TASK REQUIREMENTS:
1. In the Venezuela news summary, how many companies had chavismo taken over up until 2018, according to CEDICE's Observatory of Property Rights?
2. Extend the Venezuela news summary titled "Re-Privatizing What They Broke" from the point where it stops, keeping its bulleted format.

Re-Privatizing What They Broke 

Maduro’s accountability speech at the AN proposed new and unreliable economic solutions to hyperinflation, and also denied the rise of poverty, food insecurity, and lack of production in the country. Attacks against independent media continue, and humanitarian workers in Zulia were detained.

  • On Tuesday, Tal Cual newspaper published a thorough piece on the companies that chavismo expropriated, bankrupted and now wants to get rid of under the Anti-Blockade Law. The regime has reached agreements to reprivatize companies expropriated during Chávez’s governments, including companies that produce sugar, dairy, and even supermarket chains. Since 2018, chavismo has been abandoning the fundamental ideas that marked the 21st-century socialism, in order to survive and stay in power amid the collapse of its income because of the sanctions, in addition to recession and hyperinflation. Relaxing the tax on imported goods and supplying the market wasn’t enough, they lifted the exchange controls and even decriminalized using foreign currency. Up until 2018, CEDICE’s Observatory of Property Rights registered that chavismo had taken over 1,359 companies. 
  • “I’m back,” were Maduro’s first words at the AN, to present an accountability speech about a mandate that can be summarized in six years of a complex humanitarian emergency, eight years of recession, three years of hyperinflation, and forced migration of millions of people. He didn’t mention why in a country with huge oil reserves there’s no gas or cooking gas, why there are blackouts or why there are water shortages. He did admit to the bolivar being useless and that oil production decreased from 2014 to 2019 and that there was a $743 million dollar income, a very low figure. 
  • “The State has lost 99% of its income and resources,” because of the sanctions, said Maduro, even though the economic contraction and hyperinflation started before sanctions. 
  • Maduro proposed that people give banks their dollars and they’ll give them a card to pay in bolivars. The banks that tried to do this in 2020 were harassed and they had to backtrack the measure. 
  • Maduro said that Venezuela created two cures to eradicate COVID-19: the DR10 molecule and Dr. José Gregorio Hernández’s miracle drops.
  • He said that digital payment mechanisms like V-Ticket and V-POS will be used to pay for public transportation. His plan is to get rid of cash. 
  • Maduro assured that 95% of coronavirus cases in Venezuela have recovered and that “over 99% of patients have been hospitalized, even though the regime has no capability to test patients or the sanitary capacity to hospitalize 99% of patients.

MATERIAL PROVIDED:
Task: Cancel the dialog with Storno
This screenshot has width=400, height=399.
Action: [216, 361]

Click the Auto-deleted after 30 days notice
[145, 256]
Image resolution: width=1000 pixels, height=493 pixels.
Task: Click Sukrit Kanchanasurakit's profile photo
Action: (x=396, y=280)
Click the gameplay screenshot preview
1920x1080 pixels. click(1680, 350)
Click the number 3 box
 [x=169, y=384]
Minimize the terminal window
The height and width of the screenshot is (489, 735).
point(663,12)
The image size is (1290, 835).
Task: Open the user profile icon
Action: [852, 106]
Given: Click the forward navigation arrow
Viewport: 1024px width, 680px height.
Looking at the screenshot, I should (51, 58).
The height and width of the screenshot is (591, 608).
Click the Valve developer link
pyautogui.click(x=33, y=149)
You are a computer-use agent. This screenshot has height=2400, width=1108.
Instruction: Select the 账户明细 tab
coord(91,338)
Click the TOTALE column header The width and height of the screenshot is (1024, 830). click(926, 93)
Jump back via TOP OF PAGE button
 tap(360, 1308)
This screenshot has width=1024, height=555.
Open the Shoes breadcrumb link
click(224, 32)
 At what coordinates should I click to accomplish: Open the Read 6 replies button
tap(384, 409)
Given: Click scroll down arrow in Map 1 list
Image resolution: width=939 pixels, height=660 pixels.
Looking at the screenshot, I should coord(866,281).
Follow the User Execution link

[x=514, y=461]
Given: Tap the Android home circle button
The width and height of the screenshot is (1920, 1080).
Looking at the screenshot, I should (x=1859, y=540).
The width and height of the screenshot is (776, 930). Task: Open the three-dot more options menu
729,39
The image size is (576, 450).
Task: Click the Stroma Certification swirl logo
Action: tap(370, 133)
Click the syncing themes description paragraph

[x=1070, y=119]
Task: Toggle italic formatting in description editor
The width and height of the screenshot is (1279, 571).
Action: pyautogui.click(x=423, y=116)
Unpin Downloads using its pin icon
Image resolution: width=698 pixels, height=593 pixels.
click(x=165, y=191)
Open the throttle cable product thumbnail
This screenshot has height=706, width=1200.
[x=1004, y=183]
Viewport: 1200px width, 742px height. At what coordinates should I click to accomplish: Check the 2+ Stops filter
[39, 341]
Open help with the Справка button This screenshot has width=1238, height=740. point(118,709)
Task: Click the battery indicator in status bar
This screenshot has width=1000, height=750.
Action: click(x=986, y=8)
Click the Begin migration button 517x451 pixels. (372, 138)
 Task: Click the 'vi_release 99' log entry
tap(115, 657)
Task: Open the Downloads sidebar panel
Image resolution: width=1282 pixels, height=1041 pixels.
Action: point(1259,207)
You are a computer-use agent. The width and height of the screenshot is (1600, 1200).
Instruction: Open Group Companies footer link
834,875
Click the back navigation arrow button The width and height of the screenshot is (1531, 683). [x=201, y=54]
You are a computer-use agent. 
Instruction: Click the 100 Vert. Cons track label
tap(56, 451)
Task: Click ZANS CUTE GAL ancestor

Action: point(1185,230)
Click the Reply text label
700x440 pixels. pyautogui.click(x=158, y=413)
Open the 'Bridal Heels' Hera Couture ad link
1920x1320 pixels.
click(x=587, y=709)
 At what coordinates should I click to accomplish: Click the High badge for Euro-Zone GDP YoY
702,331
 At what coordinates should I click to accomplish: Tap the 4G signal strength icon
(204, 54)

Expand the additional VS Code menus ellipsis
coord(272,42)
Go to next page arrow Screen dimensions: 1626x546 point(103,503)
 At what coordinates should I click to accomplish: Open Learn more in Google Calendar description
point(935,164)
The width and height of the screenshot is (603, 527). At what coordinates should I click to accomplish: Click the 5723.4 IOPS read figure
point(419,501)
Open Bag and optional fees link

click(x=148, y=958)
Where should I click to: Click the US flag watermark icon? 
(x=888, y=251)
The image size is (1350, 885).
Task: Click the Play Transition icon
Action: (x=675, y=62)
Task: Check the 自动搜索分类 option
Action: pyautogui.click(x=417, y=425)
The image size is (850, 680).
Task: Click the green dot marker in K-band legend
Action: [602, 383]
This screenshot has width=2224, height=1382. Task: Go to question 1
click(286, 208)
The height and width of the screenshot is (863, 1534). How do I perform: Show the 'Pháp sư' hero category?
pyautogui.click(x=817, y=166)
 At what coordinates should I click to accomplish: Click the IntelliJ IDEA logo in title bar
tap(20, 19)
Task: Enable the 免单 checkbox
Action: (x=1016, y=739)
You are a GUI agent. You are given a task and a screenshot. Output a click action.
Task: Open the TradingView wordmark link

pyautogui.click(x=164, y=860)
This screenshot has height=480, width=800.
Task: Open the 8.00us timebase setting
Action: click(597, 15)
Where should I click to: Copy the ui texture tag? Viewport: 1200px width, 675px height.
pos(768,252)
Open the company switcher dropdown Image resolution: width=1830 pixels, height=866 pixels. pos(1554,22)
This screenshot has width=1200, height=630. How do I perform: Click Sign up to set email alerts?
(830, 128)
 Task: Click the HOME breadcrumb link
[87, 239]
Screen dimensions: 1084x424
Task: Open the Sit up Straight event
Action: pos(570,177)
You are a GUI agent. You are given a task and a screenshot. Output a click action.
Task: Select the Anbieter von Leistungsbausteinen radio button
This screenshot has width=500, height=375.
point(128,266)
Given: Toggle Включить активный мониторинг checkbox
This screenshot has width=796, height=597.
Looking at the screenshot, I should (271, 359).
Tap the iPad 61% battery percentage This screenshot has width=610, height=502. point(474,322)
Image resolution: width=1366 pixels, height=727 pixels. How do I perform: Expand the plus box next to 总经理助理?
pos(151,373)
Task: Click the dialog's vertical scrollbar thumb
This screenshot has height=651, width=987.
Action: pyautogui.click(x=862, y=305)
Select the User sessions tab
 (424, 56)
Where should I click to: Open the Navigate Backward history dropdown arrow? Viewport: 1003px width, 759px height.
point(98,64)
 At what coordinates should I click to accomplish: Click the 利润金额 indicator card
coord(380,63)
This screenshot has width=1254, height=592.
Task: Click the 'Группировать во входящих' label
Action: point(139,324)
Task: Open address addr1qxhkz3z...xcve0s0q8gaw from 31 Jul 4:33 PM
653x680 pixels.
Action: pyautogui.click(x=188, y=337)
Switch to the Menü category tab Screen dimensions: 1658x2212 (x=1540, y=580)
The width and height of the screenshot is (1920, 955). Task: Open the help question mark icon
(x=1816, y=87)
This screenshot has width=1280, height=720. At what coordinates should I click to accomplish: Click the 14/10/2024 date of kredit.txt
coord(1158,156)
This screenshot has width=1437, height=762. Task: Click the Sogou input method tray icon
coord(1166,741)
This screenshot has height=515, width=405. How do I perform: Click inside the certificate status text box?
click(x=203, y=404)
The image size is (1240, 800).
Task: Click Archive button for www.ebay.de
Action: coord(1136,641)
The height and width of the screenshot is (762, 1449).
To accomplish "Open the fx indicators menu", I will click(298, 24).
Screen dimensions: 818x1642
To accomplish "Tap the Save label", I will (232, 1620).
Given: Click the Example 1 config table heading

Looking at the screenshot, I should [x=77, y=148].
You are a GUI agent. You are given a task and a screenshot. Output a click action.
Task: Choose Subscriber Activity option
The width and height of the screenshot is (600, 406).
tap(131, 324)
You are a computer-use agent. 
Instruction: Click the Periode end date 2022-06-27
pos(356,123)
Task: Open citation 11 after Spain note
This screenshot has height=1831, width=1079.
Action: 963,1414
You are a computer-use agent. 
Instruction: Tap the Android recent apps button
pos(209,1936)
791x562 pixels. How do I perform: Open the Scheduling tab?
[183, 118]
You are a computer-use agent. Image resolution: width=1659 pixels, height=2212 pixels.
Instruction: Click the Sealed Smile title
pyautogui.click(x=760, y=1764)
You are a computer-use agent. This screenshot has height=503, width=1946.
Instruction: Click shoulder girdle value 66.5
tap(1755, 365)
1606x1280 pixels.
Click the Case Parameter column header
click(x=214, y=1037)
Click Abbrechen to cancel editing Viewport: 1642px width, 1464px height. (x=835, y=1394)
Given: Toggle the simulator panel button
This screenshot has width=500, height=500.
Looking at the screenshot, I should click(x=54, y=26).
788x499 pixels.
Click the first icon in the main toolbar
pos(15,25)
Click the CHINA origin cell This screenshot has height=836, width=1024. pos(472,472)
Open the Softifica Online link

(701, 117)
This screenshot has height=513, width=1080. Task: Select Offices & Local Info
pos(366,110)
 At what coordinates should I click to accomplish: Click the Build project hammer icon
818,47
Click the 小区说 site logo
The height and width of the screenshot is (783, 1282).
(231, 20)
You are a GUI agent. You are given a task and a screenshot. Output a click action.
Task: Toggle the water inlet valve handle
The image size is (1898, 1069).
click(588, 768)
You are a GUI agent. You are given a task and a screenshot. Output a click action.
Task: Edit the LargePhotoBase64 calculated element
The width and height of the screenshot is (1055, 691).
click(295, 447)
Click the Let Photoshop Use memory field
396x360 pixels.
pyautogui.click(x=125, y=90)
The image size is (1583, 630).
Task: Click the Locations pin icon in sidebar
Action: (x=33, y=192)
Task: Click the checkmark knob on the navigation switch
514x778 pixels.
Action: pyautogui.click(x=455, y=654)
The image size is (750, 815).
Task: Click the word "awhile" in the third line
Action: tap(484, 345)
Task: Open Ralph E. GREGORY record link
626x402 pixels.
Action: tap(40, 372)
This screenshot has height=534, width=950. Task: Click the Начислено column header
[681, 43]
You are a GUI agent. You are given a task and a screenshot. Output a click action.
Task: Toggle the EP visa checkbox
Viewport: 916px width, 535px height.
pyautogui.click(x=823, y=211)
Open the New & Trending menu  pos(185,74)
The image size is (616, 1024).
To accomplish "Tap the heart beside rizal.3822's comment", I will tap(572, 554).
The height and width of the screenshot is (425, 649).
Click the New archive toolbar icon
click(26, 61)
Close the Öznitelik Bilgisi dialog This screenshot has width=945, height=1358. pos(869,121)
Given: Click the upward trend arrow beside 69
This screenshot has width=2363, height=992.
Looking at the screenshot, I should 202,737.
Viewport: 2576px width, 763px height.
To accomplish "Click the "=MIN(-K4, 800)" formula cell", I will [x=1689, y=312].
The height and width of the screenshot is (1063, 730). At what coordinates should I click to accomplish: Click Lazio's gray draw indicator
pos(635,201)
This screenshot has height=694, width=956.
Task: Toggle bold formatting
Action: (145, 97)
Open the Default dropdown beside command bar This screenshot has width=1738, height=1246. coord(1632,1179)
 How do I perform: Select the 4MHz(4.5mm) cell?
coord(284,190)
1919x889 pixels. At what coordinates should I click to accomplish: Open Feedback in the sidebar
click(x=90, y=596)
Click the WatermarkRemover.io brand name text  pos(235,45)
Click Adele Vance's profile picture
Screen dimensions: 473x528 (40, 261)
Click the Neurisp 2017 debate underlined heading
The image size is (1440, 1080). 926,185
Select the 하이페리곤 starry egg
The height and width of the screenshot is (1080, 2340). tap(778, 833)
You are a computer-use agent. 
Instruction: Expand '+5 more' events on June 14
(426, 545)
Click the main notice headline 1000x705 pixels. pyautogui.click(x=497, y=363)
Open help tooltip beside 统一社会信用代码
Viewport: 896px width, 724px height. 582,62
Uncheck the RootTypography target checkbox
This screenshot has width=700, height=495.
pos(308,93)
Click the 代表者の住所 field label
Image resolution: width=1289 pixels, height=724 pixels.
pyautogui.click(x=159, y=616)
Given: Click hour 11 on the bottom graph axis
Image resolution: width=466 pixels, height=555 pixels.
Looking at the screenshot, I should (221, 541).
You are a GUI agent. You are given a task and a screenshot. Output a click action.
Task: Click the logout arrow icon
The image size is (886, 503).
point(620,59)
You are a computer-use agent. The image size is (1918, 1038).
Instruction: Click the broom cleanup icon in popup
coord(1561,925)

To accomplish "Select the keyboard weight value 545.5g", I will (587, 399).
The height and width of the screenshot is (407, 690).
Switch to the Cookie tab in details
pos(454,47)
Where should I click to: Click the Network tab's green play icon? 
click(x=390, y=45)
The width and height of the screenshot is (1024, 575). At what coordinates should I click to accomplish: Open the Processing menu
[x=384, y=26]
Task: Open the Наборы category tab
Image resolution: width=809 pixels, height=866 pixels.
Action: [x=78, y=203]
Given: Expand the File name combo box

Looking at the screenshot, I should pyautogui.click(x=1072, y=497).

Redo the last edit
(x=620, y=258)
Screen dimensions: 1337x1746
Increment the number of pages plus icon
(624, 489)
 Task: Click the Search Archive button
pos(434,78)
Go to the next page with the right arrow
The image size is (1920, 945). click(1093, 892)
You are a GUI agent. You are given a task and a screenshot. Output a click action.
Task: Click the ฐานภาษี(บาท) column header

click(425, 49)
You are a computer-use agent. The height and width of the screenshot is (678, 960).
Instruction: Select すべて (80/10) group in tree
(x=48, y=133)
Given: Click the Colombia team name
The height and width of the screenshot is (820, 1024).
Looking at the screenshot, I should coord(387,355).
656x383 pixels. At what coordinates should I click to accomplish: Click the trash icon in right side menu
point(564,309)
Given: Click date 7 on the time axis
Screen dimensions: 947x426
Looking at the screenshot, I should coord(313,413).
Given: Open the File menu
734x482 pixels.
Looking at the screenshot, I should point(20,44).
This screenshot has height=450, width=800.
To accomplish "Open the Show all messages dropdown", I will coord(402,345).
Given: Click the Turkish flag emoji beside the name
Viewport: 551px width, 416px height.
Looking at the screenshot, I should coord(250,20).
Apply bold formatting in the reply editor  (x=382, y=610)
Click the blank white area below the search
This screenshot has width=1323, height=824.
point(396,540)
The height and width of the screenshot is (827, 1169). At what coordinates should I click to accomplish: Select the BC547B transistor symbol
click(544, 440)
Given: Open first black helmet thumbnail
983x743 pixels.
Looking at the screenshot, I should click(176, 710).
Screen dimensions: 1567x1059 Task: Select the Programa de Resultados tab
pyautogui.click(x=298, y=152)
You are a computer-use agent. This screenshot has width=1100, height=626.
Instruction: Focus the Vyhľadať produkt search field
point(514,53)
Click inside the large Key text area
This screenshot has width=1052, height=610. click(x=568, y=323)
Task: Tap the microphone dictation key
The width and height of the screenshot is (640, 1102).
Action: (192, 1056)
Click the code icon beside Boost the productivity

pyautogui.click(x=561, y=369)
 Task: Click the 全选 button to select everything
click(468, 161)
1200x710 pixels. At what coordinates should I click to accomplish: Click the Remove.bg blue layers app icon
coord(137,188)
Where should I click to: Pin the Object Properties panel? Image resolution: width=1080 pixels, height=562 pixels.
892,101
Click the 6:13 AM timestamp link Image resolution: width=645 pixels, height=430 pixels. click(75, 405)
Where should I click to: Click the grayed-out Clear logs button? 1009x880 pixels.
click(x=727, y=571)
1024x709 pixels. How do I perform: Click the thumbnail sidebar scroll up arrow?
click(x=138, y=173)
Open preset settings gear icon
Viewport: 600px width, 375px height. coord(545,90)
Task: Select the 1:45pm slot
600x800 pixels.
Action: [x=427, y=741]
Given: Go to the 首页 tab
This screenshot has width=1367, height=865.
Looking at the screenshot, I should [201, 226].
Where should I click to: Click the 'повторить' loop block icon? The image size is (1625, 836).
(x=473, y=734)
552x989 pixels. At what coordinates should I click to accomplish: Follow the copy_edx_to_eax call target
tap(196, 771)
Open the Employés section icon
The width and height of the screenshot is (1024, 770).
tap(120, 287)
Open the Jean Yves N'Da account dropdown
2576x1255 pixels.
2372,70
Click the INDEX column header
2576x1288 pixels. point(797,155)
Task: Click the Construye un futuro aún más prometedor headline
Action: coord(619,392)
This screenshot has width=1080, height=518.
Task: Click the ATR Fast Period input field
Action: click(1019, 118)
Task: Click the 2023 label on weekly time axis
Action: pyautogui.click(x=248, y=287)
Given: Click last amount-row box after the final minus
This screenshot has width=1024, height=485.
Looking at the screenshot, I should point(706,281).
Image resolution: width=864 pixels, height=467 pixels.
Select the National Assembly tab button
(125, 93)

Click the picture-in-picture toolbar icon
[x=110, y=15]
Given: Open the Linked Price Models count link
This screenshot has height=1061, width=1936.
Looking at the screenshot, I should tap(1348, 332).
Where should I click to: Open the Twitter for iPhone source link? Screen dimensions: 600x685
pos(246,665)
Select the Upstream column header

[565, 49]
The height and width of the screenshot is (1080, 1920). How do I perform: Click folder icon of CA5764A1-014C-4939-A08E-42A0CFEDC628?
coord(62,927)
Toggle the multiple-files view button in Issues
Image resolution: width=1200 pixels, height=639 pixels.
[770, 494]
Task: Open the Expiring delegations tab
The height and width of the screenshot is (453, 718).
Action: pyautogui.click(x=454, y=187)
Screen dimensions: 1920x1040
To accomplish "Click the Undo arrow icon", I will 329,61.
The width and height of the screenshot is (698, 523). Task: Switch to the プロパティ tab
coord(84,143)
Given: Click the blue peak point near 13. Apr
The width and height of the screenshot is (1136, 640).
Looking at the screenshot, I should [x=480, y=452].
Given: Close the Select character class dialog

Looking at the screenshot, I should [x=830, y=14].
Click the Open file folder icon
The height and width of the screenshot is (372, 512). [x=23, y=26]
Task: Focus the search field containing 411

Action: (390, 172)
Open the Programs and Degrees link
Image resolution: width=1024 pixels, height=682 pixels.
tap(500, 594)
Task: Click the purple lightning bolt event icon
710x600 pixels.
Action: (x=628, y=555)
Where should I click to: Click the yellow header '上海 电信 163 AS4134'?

ANSWERS TO THE EXERCISES:
1. 1,359 companies.

2.
  • He assured that 400 thousand tons of food were produced in the country during 2020 and lied about how close we are to being able to provide for the whole country, despite  Fedeagro’s many complaints and warnings about the drop in production. 
  • He also said that poverty in Venezuela is only 17% and that extreme poverty is 4%. Encovi’s most recent survey showed that 79.3% of the population can’t afford the basic food basket and that 96% of Venezuelan homes are in poverty and 79% in extreme poverty. 
  • The deputies of the 2015 AN debated and rejected Maduro’s regime persecution against free press. Deputy Williams Dávila explained that the Esequibo case is in the ICJ because of Nicolás’s regime inefficiency. Deputy Carlos Paparoni presented the “Agreement for Protection of Venezuelan Assets Abroad and Litigation Fund Expansion” agreement, recognizing the debt to lawyers who have represented Venezuelan interests abroad. A total of 18,749, 681 dollars to pay law firms was approved.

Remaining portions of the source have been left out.